Et quand il eut serré la main que le digne prêtre lui tendait en un geste plein de cordialité, il le présenta à M. Dubreuil.

— Vous serez certainement charmé, lui dit-il, de faire la connaissance de M. l’abbé Fleury, dont vous êtes le paroissien en ce moment.

Car c’est votre paroissien, Monsieur le curé, et l’un des plus anciens déjà parmi les étrangers venus aux bains cette année.

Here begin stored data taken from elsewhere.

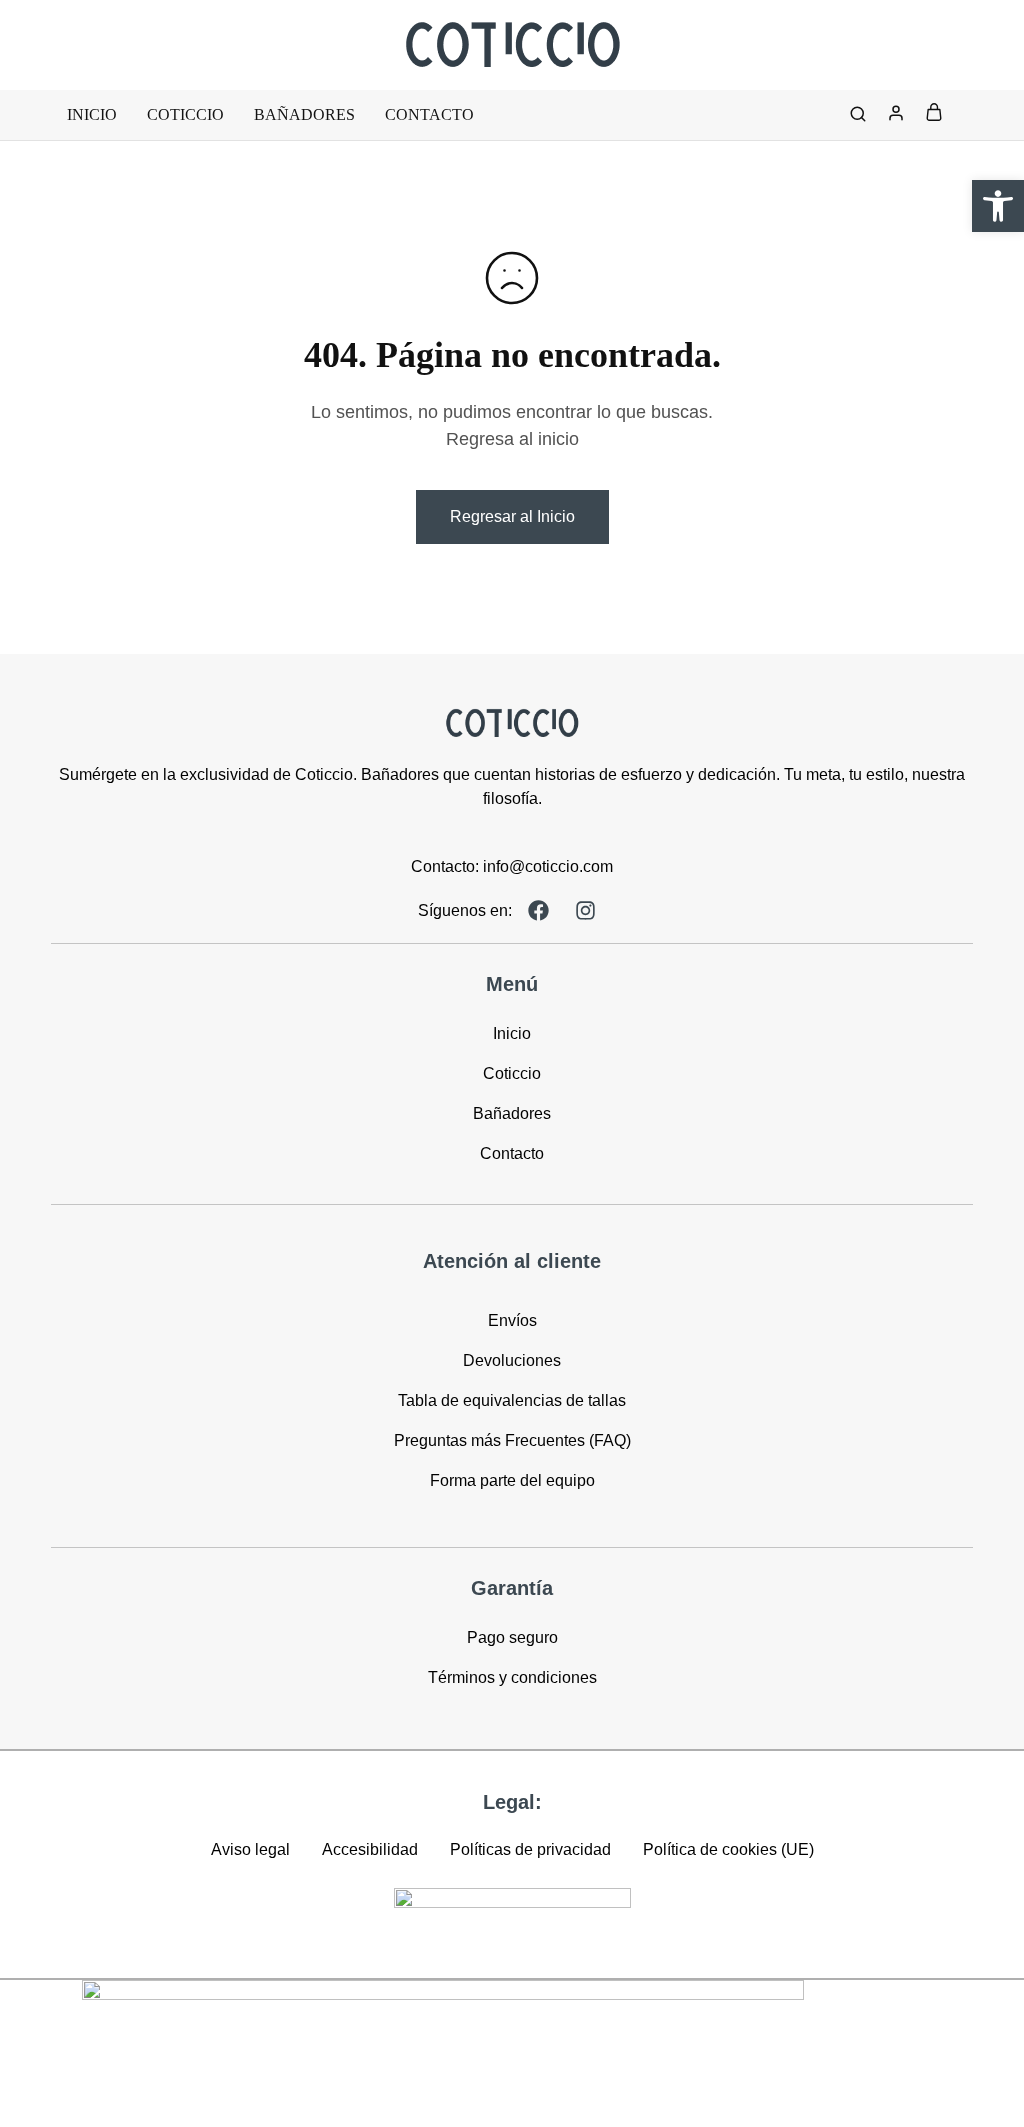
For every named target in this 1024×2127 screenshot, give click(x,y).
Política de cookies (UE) (728, 1849)
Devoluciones (512, 1360)
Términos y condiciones (512, 1677)
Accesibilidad (370, 1849)
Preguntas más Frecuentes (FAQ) (512, 1440)
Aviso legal (250, 1849)
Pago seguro (512, 1637)
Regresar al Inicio (512, 516)
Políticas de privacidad (530, 1849)
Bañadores (304, 114)
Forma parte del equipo (512, 1480)
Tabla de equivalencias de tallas (512, 1400)
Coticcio (185, 114)
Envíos (512, 1320)
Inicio (92, 114)
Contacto (429, 114)
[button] (998, 206)
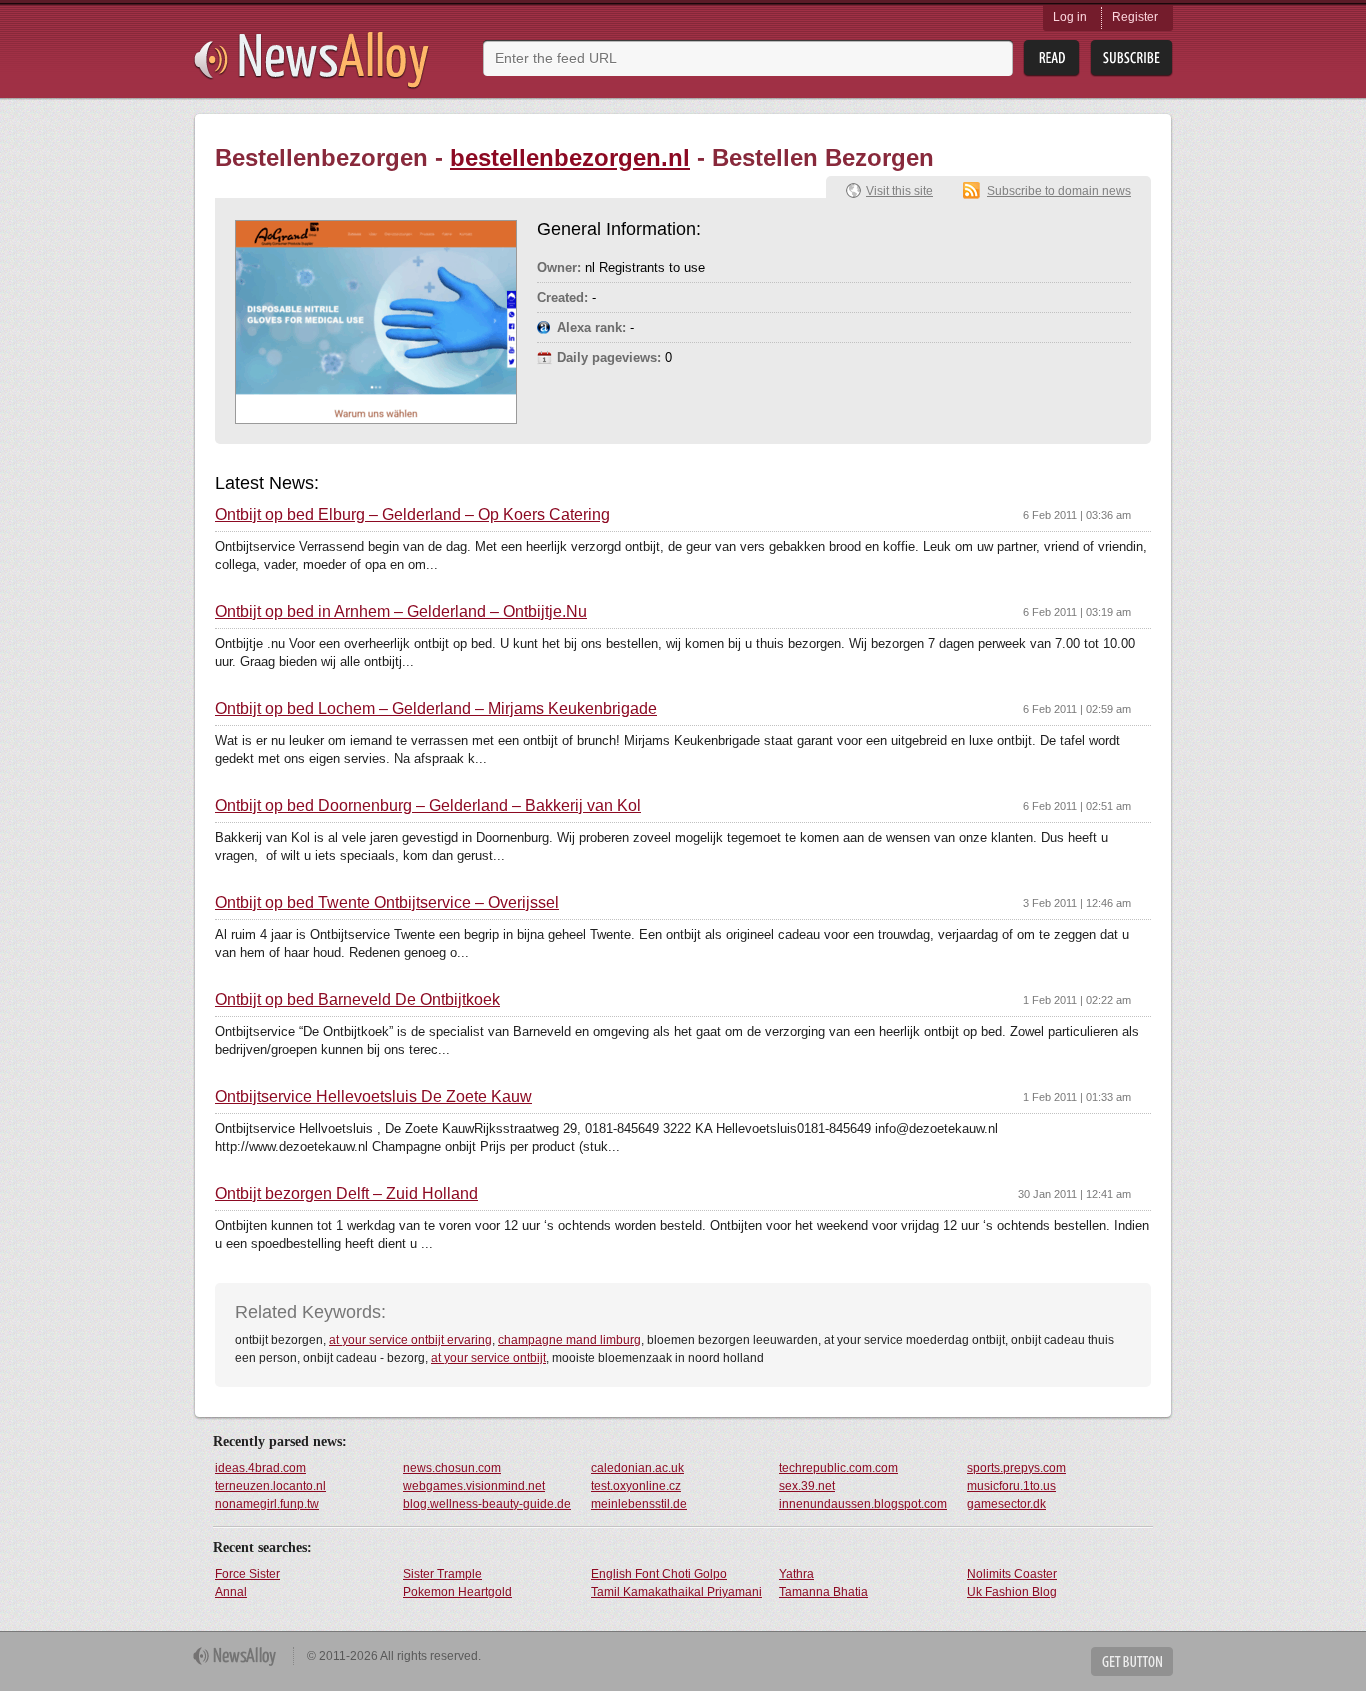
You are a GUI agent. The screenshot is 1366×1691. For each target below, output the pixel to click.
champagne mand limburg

— Et l’un des meilleurs, interrompit le prêtre : M. Dubreuil, n’est-il pas vrai ? député au Parlement français et le père de deux charmantes jeunes filles que je suis accoutumé de voir chaque matin assister à la messe. Suis-je bien informé ?…

— De tout point, monsieur l’abbé, dit à son tour M. Dubreuil : je ne croyais cependant pas avoir l’avantage d’être aussi bien connu de vous. Vous m’en voyez enchanté, d’ailleurs…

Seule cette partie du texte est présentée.